→ **DESCRIPTION OF THE TASK**
Every line of the listing must be repeated in the answer without alteration.

----- DATA SUPPLIED

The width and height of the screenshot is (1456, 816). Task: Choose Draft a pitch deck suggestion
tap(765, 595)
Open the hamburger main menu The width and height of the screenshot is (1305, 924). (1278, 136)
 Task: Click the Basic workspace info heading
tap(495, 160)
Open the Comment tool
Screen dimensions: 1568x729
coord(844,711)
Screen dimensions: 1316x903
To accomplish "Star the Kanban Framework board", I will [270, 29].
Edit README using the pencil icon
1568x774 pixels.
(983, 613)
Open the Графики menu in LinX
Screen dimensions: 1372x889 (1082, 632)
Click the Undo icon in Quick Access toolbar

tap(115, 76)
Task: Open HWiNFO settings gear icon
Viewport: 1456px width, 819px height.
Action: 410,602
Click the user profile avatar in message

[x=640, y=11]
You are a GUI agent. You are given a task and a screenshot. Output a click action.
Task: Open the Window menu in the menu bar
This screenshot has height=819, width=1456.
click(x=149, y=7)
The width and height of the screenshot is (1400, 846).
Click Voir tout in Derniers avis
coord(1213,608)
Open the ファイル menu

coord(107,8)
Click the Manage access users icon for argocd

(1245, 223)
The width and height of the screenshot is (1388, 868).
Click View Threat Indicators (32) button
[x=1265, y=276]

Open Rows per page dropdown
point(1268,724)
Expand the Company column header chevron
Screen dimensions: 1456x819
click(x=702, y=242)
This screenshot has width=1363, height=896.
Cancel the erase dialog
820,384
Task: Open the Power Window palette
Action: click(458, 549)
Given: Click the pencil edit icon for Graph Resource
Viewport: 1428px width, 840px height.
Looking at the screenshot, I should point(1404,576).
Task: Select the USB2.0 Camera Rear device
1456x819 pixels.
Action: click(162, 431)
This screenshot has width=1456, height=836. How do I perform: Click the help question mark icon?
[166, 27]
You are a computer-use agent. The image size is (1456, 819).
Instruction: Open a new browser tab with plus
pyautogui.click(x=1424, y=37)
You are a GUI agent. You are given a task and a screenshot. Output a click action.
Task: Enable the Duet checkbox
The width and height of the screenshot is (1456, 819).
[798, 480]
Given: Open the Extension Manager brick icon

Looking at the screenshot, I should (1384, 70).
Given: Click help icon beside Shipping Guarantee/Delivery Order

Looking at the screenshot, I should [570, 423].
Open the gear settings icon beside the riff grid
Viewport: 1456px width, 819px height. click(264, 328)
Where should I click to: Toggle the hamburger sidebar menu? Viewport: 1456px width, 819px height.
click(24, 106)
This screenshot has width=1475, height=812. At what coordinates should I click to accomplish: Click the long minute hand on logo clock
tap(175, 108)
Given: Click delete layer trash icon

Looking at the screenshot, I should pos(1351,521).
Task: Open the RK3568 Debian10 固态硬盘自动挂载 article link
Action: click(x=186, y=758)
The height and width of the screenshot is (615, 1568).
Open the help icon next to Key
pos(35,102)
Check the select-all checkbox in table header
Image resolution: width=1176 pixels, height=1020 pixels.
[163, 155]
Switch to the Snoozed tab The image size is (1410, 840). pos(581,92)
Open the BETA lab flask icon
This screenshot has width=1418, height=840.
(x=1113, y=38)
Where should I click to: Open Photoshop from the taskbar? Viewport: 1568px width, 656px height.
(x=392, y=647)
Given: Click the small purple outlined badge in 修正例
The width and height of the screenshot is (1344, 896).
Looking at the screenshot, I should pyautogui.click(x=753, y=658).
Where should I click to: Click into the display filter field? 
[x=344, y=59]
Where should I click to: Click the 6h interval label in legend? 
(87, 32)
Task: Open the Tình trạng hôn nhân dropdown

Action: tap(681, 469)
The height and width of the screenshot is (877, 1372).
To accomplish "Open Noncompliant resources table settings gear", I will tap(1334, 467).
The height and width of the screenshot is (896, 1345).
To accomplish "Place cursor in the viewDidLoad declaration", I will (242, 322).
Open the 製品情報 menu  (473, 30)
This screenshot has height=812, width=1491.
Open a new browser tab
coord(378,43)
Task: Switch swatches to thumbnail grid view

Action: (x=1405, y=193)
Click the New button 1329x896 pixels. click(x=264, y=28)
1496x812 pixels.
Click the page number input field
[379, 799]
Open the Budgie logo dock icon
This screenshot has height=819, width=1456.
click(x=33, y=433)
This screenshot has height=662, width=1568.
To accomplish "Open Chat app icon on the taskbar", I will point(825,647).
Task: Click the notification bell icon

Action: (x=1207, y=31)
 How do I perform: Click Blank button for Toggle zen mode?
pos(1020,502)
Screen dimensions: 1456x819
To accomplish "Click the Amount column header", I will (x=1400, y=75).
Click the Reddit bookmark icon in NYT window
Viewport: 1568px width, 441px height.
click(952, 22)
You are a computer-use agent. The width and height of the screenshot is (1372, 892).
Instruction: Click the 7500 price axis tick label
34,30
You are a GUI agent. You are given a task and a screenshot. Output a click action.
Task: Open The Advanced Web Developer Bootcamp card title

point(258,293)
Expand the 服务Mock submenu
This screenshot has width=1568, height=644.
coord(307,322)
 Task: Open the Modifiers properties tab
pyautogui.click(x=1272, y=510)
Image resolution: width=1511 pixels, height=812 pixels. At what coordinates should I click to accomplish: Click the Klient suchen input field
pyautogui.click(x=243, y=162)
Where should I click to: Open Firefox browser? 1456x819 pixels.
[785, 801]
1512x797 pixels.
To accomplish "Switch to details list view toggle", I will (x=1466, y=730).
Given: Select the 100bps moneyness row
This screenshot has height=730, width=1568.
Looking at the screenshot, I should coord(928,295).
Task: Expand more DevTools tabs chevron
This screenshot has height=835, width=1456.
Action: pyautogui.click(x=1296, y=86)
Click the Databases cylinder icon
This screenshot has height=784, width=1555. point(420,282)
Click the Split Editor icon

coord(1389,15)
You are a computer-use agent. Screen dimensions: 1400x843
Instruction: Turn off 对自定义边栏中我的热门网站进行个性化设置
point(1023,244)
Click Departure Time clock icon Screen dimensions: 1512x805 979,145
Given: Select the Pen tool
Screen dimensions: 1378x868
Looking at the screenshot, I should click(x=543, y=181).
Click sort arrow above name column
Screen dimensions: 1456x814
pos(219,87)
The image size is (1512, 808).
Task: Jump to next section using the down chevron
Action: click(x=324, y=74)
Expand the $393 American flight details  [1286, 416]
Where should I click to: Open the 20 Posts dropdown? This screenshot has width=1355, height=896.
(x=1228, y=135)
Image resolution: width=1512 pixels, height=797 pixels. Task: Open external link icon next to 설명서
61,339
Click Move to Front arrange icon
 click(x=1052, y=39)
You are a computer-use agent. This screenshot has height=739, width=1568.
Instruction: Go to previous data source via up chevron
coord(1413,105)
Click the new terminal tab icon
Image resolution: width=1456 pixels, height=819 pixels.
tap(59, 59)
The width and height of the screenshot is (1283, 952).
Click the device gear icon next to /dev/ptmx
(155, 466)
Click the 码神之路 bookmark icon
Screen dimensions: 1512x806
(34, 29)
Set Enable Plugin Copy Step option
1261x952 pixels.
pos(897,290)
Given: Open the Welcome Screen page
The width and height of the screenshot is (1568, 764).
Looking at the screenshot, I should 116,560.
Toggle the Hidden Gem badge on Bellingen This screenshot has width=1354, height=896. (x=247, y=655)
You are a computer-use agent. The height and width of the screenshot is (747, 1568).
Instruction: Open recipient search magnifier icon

----------

→ **SOLUTION BELOW**
The width and height of the screenshot is (1456, 816). Task: Choose Draft a pitch deck suggestion
tap(765, 595)
Open the hamburger main menu The width and height of the screenshot is (1305, 924). (1278, 136)
 Task: Click the Basic workspace info heading
tap(495, 160)
Open the Comment tool
Screen dimensions: 1568x729
coord(844,711)
Screen dimensions: 1316x903
To accomplish "Star the Kanban Framework board", I will [270, 29].
Edit README using the pencil icon
1568x774 pixels.
(983, 613)
Open the Графики menu in LinX
Screen dimensions: 1372x889 (1082, 632)
Click the Undo icon in Quick Access toolbar

tap(115, 76)
Task: Open HWiNFO settings gear icon
Viewport: 1456px width, 819px height.
Action: 410,602
Click the user profile avatar in message

[x=640, y=11]
You are a GUI agent. You are given a task and a screenshot. Output a click action.
Task: Open the Window menu in the menu bar
This screenshot has height=819, width=1456.
click(x=149, y=7)
The width and height of the screenshot is (1400, 846).
Click Voir tout in Derniers avis
coord(1213,608)
Open the ファイル menu

coord(107,8)
Click the Manage access users icon for argocd

(1245, 223)
The width and height of the screenshot is (1388, 868).
Click View Threat Indicators (32) button
[x=1265, y=276]

Open Rows per page dropdown
point(1268,724)
Expand the Company column header chevron
Screen dimensions: 1456x819
click(x=702, y=242)
This screenshot has width=1363, height=896.
Cancel the erase dialog
820,384
Task: Open the Power Window palette
Action: click(458, 549)
Given: Click the pencil edit icon for Graph Resource
Viewport: 1428px width, 840px height.
Looking at the screenshot, I should point(1404,576).
Task: Select the USB2.0 Camera Rear device
1456x819 pixels.
Action: click(162, 431)
This screenshot has width=1456, height=836. How do I perform: Click the help question mark icon?
[166, 27]
You are a computer-use agent. The image size is (1456, 819).
Instruction: Open a new browser tab with plus
pyautogui.click(x=1424, y=37)
You are a GUI agent. You are given a task and a screenshot. Output a click action.
Task: Enable the Duet checkbox
The width and height of the screenshot is (1456, 819).
[798, 480]
Given: Open the Extension Manager brick icon

Looking at the screenshot, I should (1384, 70).
Given: Click help icon beside Shipping Guarantee/Delivery Order

Looking at the screenshot, I should [570, 423].
Open the gear settings icon beside the riff grid
Viewport: 1456px width, 819px height. click(264, 328)
Where should I click to: Toggle the hamburger sidebar menu? Viewport: 1456px width, 819px height.
click(24, 106)
This screenshot has width=1475, height=812. At what coordinates should I click to accomplish: Click the long minute hand on logo clock
tap(175, 108)
Given: Click delete layer trash icon

Looking at the screenshot, I should pos(1351,521).
Task: Open the RK3568 Debian10 固态硬盘自动挂载 article link
Action: click(x=186, y=758)
The height and width of the screenshot is (615, 1568).
Open the help icon next to Key
pos(35,102)
Check the select-all checkbox in table header
Image resolution: width=1176 pixels, height=1020 pixels.
[163, 155]
Switch to the Snoozed tab The image size is (1410, 840). pos(581,92)
Open the BETA lab flask icon
This screenshot has width=1418, height=840.
(x=1113, y=38)
Where should I click to: Open Photoshop from the taskbar? Viewport: 1568px width, 656px height.
(x=392, y=647)
Given: Click the small purple outlined badge in 修正例
The width and height of the screenshot is (1344, 896).
Looking at the screenshot, I should pyautogui.click(x=753, y=658).
Where should I click to: Click into the display filter field? 
[x=344, y=59]
Where should I click to: Click the 6h interval label in legend? 
(87, 32)
Task: Open the Tình trạng hôn nhân dropdown

Action: tap(681, 469)
The height and width of the screenshot is (877, 1372).
To accomplish "Open Noncompliant resources table settings gear", I will tap(1334, 467).
The height and width of the screenshot is (896, 1345).
To accomplish "Place cursor in the viewDidLoad declaration", I will (242, 322).
Open the 製品情報 menu  (473, 30)
This screenshot has height=812, width=1491.
Open a new browser tab
coord(378,43)
Task: Switch swatches to thumbnail grid view

Action: (x=1405, y=193)
Click the New button 1329x896 pixels. click(x=264, y=28)
1496x812 pixels.
Click the page number input field
[379, 799]
Open the Budgie logo dock icon
This screenshot has height=819, width=1456.
click(x=33, y=433)
This screenshot has height=662, width=1568.
To accomplish "Open Chat app icon on the taskbar", I will point(825,647).
Task: Click the notification bell icon

Action: (x=1207, y=31)
 How do I perform: Click Blank button for Toggle zen mode?
pos(1020,502)
Screen dimensions: 1456x819
To accomplish "Click the Amount column header", I will (x=1400, y=75).
Click the Reddit bookmark icon in NYT window
Viewport: 1568px width, 441px height.
click(952, 22)
You are a computer-use agent. The width and height of the screenshot is (1372, 892).
Instruction: Click the 7500 price axis tick label
34,30
You are a GUI agent. You are given a task and a screenshot. Output a click action.
Task: Open The Advanced Web Developer Bootcamp card title

point(258,293)
Expand the 服务Mock submenu
This screenshot has width=1568, height=644.
coord(307,322)
 Task: Open the Modifiers properties tab
pyautogui.click(x=1272, y=510)
Image resolution: width=1511 pixels, height=812 pixels. At what coordinates should I click to accomplish: Click the Klient suchen input field
pyautogui.click(x=243, y=162)
Where should I click to: Open Firefox browser? 1456x819 pixels.
[785, 801]
1512x797 pixels.
To accomplish "Switch to details list view toggle", I will (x=1466, y=730).
Given: Select the 100bps moneyness row
This screenshot has height=730, width=1568.
Looking at the screenshot, I should coord(928,295).
Task: Expand more DevTools tabs chevron
This screenshot has height=835, width=1456.
Action: pyautogui.click(x=1296, y=86)
Click the Databases cylinder icon
This screenshot has height=784, width=1555. point(420,282)
Click the Split Editor icon

coord(1389,15)
You are a computer-use agent. Screen dimensions: 1400x843
Instruction: Turn off 对自定义边栏中我的热门网站进行个性化设置
point(1023,244)
Click Departure Time clock icon Screen dimensions: 1512x805 979,145
Given: Select the Pen tool
Screen dimensions: 1378x868
Looking at the screenshot, I should click(x=543, y=181).
Click sort arrow above name column
Screen dimensions: 1456x814
pos(219,87)
The image size is (1512, 808).
Task: Jump to next section using the down chevron
Action: click(x=324, y=74)
Expand the $393 American flight details  [1286, 416]
Where should I click to: Open the 20 Posts dropdown? This screenshot has width=1355, height=896.
(x=1228, y=135)
Image resolution: width=1512 pixels, height=797 pixels. Task: Open external link icon next to 설명서
61,339
Click Move to Front arrange icon
 click(x=1052, y=39)
You are a computer-use agent. This screenshot has height=739, width=1568.
Instruction: Go to previous data source via up chevron
coord(1413,105)
Click the new terminal tab icon
Image resolution: width=1456 pixels, height=819 pixels.
tap(59, 59)
The width and height of the screenshot is (1283, 952).
Click the device gear icon next to /dev/ptmx
(155, 466)
Click the 码神之路 bookmark icon
Screen dimensions: 1512x806
(34, 29)
Set Enable Plugin Copy Step option
1261x952 pixels.
pos(897,290)
Given: Open the Welcome Screen page
The width and height of the screenshot is (1568, 764).
Looking at the screenshot, I should 116,560.
Toggle the Hidden Gem badge on Bellingen This screenshot has width=1354, height=896. (x=247, y=655)
You are a computer-use agent. The height and width of the screenshot is (747, 1568).
Instruction: Open recipient search magnifier icon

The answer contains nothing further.